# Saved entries
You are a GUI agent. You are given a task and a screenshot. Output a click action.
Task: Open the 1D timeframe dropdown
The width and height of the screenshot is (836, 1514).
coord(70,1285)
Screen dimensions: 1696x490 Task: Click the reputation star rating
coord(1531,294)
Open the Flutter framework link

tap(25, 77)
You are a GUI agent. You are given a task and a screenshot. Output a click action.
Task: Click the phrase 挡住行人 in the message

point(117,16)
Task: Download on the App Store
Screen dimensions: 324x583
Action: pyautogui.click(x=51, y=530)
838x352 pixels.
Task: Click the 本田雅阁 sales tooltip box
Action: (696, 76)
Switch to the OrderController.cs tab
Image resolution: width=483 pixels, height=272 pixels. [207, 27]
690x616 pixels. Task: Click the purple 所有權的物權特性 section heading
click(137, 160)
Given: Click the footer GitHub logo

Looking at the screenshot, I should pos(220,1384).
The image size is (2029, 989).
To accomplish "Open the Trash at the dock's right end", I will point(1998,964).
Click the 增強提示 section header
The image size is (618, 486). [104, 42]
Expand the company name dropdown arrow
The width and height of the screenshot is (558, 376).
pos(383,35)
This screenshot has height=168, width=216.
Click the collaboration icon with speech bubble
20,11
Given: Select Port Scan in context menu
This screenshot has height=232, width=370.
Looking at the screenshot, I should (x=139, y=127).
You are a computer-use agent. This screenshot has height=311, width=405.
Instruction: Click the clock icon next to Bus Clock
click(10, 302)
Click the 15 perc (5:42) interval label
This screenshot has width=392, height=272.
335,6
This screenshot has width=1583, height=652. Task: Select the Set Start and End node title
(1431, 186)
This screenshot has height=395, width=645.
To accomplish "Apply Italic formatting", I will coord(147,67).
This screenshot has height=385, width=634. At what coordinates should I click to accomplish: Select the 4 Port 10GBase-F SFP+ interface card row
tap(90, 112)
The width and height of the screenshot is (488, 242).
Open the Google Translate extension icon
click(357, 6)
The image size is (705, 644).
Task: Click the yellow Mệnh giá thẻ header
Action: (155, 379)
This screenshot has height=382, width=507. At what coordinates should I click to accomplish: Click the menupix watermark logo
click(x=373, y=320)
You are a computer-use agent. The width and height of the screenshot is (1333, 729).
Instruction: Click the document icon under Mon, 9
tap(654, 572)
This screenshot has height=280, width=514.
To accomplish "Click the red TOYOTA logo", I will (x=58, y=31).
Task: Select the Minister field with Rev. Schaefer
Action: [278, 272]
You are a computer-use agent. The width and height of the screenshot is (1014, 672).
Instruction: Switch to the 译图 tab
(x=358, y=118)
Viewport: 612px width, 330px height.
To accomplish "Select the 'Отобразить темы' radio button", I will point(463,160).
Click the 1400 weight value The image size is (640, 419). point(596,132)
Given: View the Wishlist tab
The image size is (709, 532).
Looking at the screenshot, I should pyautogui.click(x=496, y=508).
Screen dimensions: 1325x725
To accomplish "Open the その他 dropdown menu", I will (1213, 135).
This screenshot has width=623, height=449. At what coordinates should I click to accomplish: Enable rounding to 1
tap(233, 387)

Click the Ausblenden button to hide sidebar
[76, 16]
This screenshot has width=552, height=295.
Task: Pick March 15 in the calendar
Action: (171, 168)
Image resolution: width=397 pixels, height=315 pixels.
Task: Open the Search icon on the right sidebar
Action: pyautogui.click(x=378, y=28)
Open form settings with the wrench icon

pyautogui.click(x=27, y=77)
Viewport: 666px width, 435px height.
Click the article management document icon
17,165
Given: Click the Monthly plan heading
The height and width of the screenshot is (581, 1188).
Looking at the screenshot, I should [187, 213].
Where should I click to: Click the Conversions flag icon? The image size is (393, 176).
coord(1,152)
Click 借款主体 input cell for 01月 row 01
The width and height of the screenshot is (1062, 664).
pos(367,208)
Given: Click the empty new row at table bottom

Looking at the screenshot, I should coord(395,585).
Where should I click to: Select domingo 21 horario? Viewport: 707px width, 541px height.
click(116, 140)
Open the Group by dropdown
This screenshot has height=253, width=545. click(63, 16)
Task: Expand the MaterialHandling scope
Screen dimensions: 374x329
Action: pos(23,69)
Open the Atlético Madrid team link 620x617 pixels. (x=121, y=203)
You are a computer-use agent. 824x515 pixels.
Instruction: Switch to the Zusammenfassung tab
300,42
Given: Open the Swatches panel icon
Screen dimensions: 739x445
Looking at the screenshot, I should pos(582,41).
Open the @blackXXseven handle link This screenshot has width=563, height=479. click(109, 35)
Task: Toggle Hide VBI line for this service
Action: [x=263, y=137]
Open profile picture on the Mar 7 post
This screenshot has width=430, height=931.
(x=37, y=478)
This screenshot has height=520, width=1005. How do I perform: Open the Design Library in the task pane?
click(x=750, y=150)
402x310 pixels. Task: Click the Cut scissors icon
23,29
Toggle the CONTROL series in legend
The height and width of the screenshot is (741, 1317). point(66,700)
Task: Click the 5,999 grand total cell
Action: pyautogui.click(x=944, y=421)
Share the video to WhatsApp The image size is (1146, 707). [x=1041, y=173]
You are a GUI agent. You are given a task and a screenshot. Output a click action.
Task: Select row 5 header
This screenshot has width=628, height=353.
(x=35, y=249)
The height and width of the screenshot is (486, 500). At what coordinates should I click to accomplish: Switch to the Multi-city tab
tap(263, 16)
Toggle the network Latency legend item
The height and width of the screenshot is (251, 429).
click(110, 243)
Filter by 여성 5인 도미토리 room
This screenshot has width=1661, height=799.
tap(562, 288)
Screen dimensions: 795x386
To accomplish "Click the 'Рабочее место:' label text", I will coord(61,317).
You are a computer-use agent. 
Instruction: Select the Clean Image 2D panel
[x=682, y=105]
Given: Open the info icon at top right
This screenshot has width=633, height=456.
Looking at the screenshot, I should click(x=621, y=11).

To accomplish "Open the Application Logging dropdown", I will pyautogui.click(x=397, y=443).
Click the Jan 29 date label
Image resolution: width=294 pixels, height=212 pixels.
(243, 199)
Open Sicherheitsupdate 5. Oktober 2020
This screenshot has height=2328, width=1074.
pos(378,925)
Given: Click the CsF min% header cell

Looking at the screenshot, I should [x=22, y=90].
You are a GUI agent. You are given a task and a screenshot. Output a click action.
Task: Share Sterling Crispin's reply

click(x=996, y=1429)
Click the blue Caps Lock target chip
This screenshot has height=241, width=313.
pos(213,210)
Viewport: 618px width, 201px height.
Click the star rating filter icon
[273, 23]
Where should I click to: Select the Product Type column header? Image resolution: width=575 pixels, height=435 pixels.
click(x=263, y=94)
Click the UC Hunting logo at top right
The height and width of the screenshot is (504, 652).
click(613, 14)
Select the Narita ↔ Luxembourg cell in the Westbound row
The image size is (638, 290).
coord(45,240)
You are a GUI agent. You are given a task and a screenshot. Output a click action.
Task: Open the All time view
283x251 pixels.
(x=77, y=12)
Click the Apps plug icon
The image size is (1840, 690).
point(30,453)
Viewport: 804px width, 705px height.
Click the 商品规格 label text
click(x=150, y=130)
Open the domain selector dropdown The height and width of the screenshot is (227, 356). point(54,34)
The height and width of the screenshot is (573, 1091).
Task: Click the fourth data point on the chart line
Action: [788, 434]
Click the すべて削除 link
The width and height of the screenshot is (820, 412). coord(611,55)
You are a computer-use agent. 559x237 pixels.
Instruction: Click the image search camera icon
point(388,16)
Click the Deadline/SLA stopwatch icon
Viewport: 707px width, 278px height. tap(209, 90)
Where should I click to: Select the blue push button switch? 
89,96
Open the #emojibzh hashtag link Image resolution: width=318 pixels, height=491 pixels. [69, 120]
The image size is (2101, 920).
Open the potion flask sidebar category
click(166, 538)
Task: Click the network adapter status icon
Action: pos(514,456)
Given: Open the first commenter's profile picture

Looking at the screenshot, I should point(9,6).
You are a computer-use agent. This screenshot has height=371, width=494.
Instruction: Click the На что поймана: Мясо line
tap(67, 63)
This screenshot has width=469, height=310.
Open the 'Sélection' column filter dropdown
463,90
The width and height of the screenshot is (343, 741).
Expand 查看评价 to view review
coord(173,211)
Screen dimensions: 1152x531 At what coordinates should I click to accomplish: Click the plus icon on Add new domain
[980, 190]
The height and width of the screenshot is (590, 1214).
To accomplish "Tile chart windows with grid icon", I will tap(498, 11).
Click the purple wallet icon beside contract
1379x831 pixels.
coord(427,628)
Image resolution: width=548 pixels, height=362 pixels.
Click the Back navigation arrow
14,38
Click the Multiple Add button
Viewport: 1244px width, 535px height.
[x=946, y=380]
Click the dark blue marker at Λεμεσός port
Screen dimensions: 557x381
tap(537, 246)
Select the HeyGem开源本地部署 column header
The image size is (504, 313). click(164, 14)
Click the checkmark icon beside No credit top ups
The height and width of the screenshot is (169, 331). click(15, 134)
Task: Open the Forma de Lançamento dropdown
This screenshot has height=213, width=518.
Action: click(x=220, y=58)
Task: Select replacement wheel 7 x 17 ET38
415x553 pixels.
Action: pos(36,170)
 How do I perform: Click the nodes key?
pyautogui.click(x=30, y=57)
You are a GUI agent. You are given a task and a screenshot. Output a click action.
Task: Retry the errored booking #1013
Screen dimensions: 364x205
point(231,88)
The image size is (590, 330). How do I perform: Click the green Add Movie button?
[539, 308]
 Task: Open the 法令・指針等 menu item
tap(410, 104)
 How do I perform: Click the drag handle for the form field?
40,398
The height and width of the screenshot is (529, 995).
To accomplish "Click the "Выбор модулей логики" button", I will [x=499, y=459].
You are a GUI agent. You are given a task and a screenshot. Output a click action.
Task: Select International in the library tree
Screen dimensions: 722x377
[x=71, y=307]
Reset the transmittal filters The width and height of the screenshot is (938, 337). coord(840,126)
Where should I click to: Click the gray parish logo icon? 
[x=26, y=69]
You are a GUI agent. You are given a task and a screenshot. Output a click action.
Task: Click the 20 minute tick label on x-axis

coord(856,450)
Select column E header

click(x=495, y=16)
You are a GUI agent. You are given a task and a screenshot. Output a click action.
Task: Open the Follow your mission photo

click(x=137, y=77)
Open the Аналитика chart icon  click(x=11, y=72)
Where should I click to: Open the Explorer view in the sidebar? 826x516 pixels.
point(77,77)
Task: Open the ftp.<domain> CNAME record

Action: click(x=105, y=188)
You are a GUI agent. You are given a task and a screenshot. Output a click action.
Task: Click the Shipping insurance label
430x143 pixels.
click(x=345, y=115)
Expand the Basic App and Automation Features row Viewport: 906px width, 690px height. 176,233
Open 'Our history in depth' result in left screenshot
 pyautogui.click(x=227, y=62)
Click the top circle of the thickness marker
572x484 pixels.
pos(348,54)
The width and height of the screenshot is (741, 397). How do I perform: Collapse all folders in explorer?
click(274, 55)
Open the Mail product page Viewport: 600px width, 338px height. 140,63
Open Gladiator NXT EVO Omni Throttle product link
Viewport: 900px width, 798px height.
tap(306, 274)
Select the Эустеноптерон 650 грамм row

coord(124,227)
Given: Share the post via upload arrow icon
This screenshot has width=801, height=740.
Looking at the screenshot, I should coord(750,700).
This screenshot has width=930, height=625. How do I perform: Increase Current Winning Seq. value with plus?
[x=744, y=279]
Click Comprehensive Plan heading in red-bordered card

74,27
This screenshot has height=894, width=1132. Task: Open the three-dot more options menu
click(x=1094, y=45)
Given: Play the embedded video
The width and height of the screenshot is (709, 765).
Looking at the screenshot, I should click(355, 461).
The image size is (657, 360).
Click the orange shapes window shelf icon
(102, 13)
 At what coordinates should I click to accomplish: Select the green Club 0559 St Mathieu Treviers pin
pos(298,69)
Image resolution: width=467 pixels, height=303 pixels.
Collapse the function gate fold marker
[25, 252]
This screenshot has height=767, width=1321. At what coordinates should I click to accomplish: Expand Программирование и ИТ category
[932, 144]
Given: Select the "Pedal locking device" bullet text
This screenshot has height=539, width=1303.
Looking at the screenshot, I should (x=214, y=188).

# Task instructions
Please return the lines above that run from the line containing "Click the 15 perc (5:42) interval label" to the line containing "The width and height of the screenshot is (488, 242).", inclusive, exactly and with no other lines.

# Answer
Click the 15 perc (5:42) interval label
This screenshot has width=392, height=272.
335,6
This screenshot has width=1583, height=652. Task: Select the Set Start and End node title
(1431, 186)
This screenshot has height=395, width=645.
To accomplish "Apply Italic formatting", I will coord(147,67).
This screenshot has height=385, width=634. At what coordinates should I click to accomplish: Select the 4 Port 10GBase-F SFP+ interface card row
tap(90, 112)
The width and height of the screenshot is (488, 242).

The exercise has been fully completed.